Point two: The SeeLevel gauges are worth every penny but there are some tricks. Install the two waste gauge strips as high on the tanks as possible and the one on the fresh tank as low as possible.  I even went a bit closer to the edge than SeeLevel recommends. You are really only interested in the full waste tanks and the empty FW tank. Do run a trial with the gauge strips secured with masking or duct tape first. You only get one shot with the 3M super adhesive. 
Point three: I admire your courage, knowledge, and perseverance. You were dealt a bad hand but I'm convinced you'll come out OK. All I can say is better thee than me  ;) :) .
Any 20 minute job can be stretched to a week with proper planning

Charlie
Northern Colorado
2014 21RBS
2013 Tacoma supercharged 4.0L V6
E2 WDH, P3 controller

Merlin

Gary, There is a heavy plastic support under the shower pan that may limit your ability to get at the drain without being able to disconnect the fitting first. For sure try it, but I figured I should flag that as a limiter.

And, the sage (CharlieM) speaks truth when he says to use duct tape on the SeeLevel sensors first. "Do run a trial with the gauge strips secured with masking or duct tape first. You only get one shot with the 3M super adhesive." I of course didn't follow that advice and had to buy 2 new sensors when the first set didn't work for the black and grey tanks.  :'(
Michigan

charliem

Sage? I've got some of that growing in my garden!  ;D ;D
Any 20 minute job can be stretched to a week with proper planning

Charlie
Northern Colorado
2014 21RBS
2013 Tacoma supercharged 4.0L V6
E2 WDH, P3 controller

Gary M

Great info from you guys as usual! I'll definitely do the tape method first with the seelevel strips. I haven't made my way back outside to the trailer yet today.. I work pretty slow now that I'm retired  ;D. I'll work for an hour or two, and come back inside and surf the web or something. I have plenty of time to finish this.

Again, I really do appreciate all the tips from you guys!

Gary M

#55
Quote from: charliem on June 04, 2018, 05:36:41 PM
Quote
Point two: The SeeLevel gauges are worth every penny but there are some tricks. Install the two waste gauge strips as high on the tanks as possible and the one on the fresh tank as low as possible.  I even went a bit closer to the edge than SeeLevel recommends. You are really only interested in the full waste tanks and the empty FW tank.

I'll probably just do the 2 waste tanks for now. I want to get some new support braces fabricated for the FW tank first.
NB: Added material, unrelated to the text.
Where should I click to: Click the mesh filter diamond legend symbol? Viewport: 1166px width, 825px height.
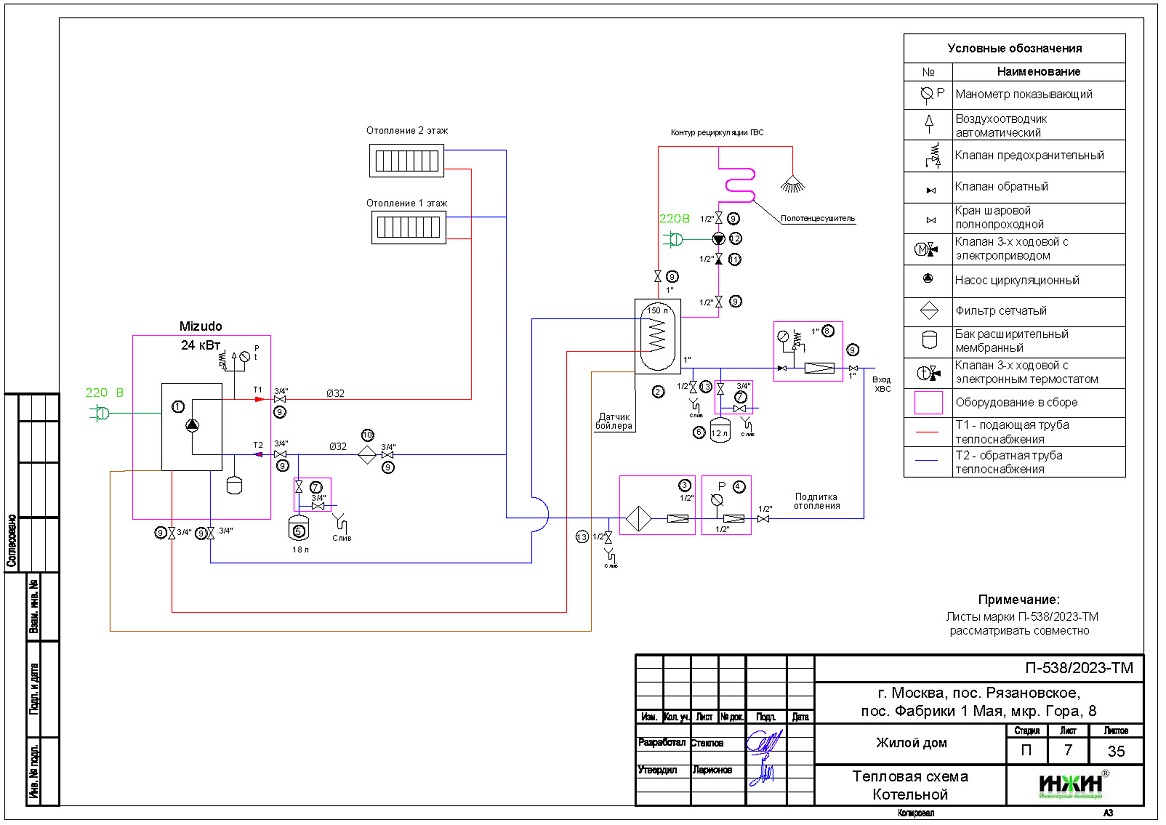pos(928,309)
It sags all over the place around the factory braces when it's full.

charliem

Quote from: garymcclellan on June 04, 2018, 06:17:25 PM
I'll probably just do the 2 waste tanks for now. I want to get some new support braces fabricated for the FW tank first. It sags all over the place around the factory braces when it's full.
Good move.
Any 20 minute job can be stretched to a week with proper planning

Charlie
Northern Colorado
2014 21RBS
2013 Tacoma supercharged 4.0L V6
E2 WDH, P3 controller

Gary M

Ok here it is..

And thank you for suggesting the trim removal first Merlin! I was able to pry the tub up more to fit my arm over the pipe and disconnect the hepvO. Saved me from cutting my furnace wires. (That's all I had left to pull it out)

The "funny" valve is a flapper type check valve with the arrow pointing backwards. It's a Canadian valve...

charliem

Quote from: garymcclellan on June 04, 2018, 09:10:39 PM
Ok here it is..

The "funny" valve is a flapper type check valve with the arrow pointing backwards. It's a Canadian valve...
So the arrow is pointing against the intended flow direction? Must be a Canadian thing  ;)
Any 20 minute job can be stretched to a week with proper planning

Charlie
Northern Colorado
2014 21RBS
2013 Tacoma supercharged 4.0L V6
E2 WDH, P3 controller

Gary M

So that old piping will be easy to cap off with a plug. Only concern with it now is that since it wont be supported at the other end, it will bounce a lot down the road and put stress on the vent pipe/tank flange and could cause a potential leak. I don't want to cut the pipe in case I ever wanted to restore it back to how it was for whatever reason.

I was thinking of maybe wedging some foam underneath it after the tub is back in. Any other ideas?